PHPで自動ログインの仕組み

PHPで自動ログインの仕組み
PHPで自動ログインの仕組みをどのように組むか検討しています。
初回アクセス時にユーザー名とパスワードの入力を行い次回アクセスから自動ログインしたいのですがセキュリティの問題で良い方法が分かりません。以下が現在検討中の方法です。

方法(1)：クッキーにユーザー名とパスワードを保存する。
欠点　：クッキーを見たらログイン情報がばれる。

方法(2)：クッキーにセッションIDを保存してDBのユーザー情報と付き合わせる。
欠点　：結局セッションIDを取られてしまえば成りすましされてしまう。

方法(3)：方法(2)にアクセス元のIPアドレスを組み合わせる。
欠点　：100%安全ではない。

やはり、クッキーを使っていたらセキュアな認証は不可能なのでしょうか？
個人情報の流出が懸念されるような場合は毎回ログインしてもらいhttps通信の中
大切な情報はセッションに持つのが正しい方法なのですか？

WEBの開発には慣れていません。
認証処理の組か方の常識なのかもしれませんが、詳しい方がいたら教えて下さい。
宜しくお願い致します。

ベストアンサー yambejp 回答No.1

自動ログインに安全なものはないのでは？
セキュリティをバーターに自動で処理するのだから

お礼 2010/10/01 16:22

ご回答有難うございました。

hogehoge78 回答No.2

安全性はさておき、CakePHPでは、パスポートというものを発行してオートログインしてやるようです。

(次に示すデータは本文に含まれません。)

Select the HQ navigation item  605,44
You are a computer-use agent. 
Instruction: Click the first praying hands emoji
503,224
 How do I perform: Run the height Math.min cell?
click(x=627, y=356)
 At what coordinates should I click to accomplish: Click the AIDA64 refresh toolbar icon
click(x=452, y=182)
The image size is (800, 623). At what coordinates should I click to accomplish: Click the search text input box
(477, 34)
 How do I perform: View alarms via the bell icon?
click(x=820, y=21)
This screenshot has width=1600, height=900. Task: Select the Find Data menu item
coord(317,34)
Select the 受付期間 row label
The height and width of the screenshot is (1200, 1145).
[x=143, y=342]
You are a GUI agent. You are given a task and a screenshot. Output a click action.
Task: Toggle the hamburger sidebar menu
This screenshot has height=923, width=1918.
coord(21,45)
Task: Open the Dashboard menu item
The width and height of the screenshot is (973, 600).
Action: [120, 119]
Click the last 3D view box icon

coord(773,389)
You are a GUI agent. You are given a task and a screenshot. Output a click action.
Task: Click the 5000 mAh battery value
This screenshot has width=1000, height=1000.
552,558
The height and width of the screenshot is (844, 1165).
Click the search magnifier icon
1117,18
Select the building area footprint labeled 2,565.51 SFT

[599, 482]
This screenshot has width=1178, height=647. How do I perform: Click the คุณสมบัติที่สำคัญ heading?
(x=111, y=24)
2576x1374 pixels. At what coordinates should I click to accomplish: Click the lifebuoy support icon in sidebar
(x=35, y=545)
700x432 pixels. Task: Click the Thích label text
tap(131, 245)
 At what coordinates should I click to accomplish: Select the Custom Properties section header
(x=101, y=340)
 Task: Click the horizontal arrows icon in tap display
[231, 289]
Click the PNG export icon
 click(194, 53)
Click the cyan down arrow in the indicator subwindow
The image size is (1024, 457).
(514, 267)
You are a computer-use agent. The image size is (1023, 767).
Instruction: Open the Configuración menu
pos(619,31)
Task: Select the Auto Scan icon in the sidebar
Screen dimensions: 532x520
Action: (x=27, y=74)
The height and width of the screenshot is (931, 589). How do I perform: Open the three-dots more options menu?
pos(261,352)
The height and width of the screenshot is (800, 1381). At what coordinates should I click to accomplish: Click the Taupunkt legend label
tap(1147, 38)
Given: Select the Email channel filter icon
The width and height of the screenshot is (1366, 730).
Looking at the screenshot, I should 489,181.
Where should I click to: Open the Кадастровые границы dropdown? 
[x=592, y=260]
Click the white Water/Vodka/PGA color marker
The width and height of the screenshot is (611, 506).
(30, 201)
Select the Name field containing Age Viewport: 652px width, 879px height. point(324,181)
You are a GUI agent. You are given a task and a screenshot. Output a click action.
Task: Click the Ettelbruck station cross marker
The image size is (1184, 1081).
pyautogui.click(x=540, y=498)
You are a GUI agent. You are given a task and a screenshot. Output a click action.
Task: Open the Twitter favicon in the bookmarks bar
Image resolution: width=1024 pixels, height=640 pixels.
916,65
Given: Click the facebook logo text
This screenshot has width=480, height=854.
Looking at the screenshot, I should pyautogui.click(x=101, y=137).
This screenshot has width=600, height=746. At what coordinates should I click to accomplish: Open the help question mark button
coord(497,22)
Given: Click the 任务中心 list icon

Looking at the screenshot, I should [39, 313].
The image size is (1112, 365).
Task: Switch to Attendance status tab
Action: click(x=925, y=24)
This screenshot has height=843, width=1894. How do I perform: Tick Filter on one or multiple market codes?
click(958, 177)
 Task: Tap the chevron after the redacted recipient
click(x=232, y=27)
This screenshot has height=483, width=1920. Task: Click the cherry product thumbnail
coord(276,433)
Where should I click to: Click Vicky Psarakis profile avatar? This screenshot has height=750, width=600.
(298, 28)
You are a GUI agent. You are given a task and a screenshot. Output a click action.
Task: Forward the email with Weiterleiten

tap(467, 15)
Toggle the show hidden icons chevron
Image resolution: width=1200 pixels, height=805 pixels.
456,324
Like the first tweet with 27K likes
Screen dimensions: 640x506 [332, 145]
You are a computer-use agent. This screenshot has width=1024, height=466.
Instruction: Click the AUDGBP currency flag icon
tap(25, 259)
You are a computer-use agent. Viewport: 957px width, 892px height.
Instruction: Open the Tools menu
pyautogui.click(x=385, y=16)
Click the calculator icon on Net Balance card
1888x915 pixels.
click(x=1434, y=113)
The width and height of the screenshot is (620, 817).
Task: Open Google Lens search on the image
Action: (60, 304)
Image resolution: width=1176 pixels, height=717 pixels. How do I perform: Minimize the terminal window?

http://www.garacter.com/notes/CakePHP+Note:%E8%87%AA%E5%8B%95%E3%83%AD%E3%82%B0%E3%82%A4%E3%83%B3%E3%81%9D%E3%81%AE%EF%BC%92/pi:234

つまり、ID/PASSとは別に会員情報に関してユニークで十分に長い予測不可能な値を会員に持たせて、
それをCOOKIEにつっこんでおき、それを送信されてきたら、紐づいているユーザのIDを調べて
ログインさせるという方法のようです。

後はその発行したパスポートを生成日から適当に期限を持たせて、しばらくしたら無効にする、というようにすると。
方法（２）に近いやり方ではありますが、そもそも方法（２）は、HTTPの通信を傍受されていれば、
自動ログインの実装でなくても簡単に成りすまされるものです。

お礼 2010/10/01 16:20

ご回答有難うございました。
CakePHPのパスポートなど勉強になりました。